***** Excerpted records *****

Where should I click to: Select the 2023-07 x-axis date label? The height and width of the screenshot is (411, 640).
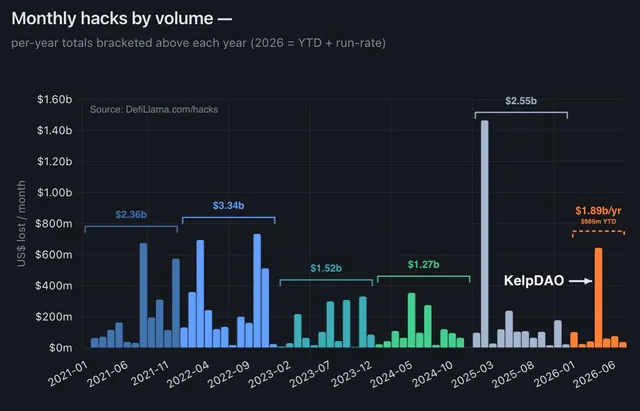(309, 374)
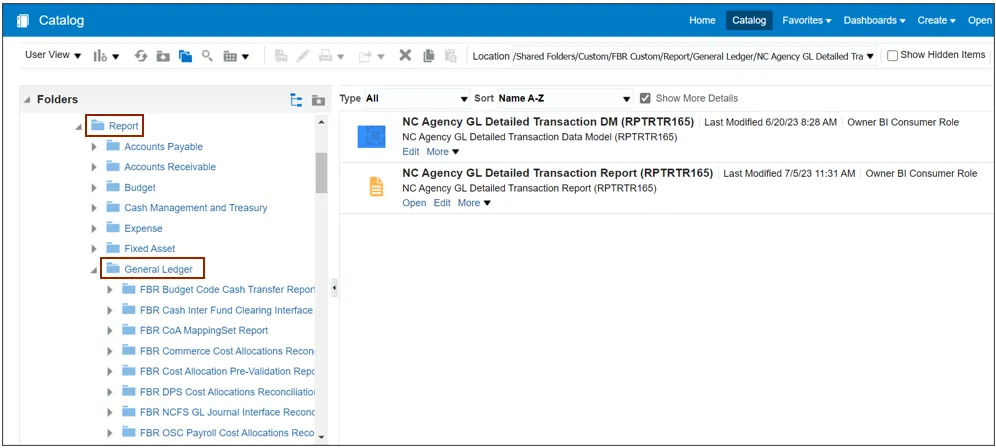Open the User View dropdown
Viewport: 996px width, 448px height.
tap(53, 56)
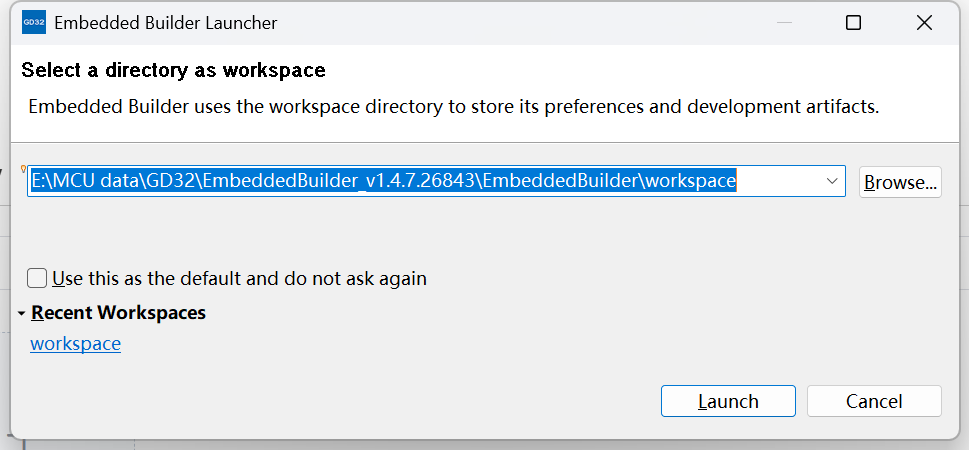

*****

Above are the records; copy them exactly without the pictures.

* [Result]:
Where should I click to: Select the 2023-07 x-axis date label? The height and width of the screenshot is (411, 640).
(309, 374)
Open the User View dropdown
Viewport: 996px width, 448px height.
tap(53, 56)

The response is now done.